わらを詰めたって詰めなくたって、カラスなんか来やしない・・・。

地獄めぐりから逃げだすこともできずに、道の途中で消えてしまう

のだから。


□■Ghost■□


僕はそんなことを言わなくても、よくわかっている。彼らとは話が合う

わけがない。僕が想像力という言葉を履き違えているのだから。

でもそんなことは瑣末な問題だ。僕にとって最大の問題は、誰とも

待ち合わせの約束なんかしていないという事実に他ならない。


しんとした静寂が宙に張り詰めて、僕のこころは寒くて、

押しつぶされそうになる。


僕は、ただただ、悲しい。


□■Honesty■□


僕は気がつくと、人ごみの中、スクランブルの横断歩道の

真ん中を歩いていた。

僕は逃げおおせたのか?

大きな生き物から、カカシから、あるいは腐った社会システムから。


No. それはまちがい。

僕の半身はやっぱりベンチに残ったまま。何も変わっちゃいない。


僕は、じっと、待っていた。死んだように、まるで動かない。

彼の瞳はにごりなく、大きな生き物を映していた。


それはまるで、オーロラみたいに。

舞い降りるひとひらの雪片のように。


ゆらゆらと、きらめいていた。


□■Innocence■□


僕は、ただただ、立ち尽くしていた。


色彩を欠いた目の前の現象に、

ひとつの神の死が、オーヴァーラップする。


静寂、無色。


画面がちらつく。


ノイズが酷くなっていって、

暴力の、色の洪水が、重なる。


張り詰めた糸が、切れる音。


他でもありえた可能性を全部掬って、

リアルが、現前する。



僕は、他の事を、考える。
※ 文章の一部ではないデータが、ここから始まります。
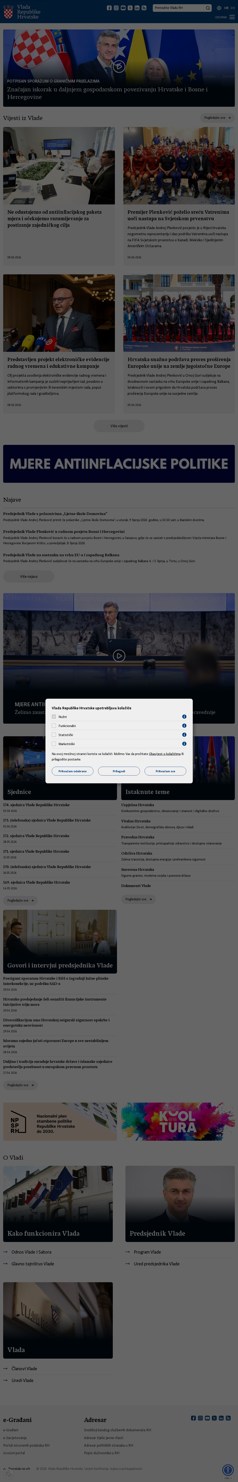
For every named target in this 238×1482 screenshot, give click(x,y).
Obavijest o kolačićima (165, 754)
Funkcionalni (67, 726)
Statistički (66, 735)
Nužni (63, 717)
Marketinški (67, 744)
知らない。

見ない。聞こえない。感じない。


そんなことはなかった。

そんなことは知らない。他人事。


僕は、今度も、立ち去ろうとした。

しかし、


・・・あれ、何か、引っかかる。


つたない刃の切っ先の、鈍い光が、

ぽっと、頭の中に灯って、


それが僕のこころへ、深々と突き刺さった。


この円環を終らせるべくして、

この痛みは眠っていたはずだった。


引き戻される。


今度は、逃げられない。

生々しく、汚く、醜いリアルと、向き合い、構える。



幻滅、落胆、後悔、圧迫、痛み。


吐き気がこみ上げてくる。

僕はうんざりするけれども、どうしようもない。


因果、あらゆるトレードオフな主体的選択の帰結。

これこそが、リアルで、希少性に満ちた人生なのだから。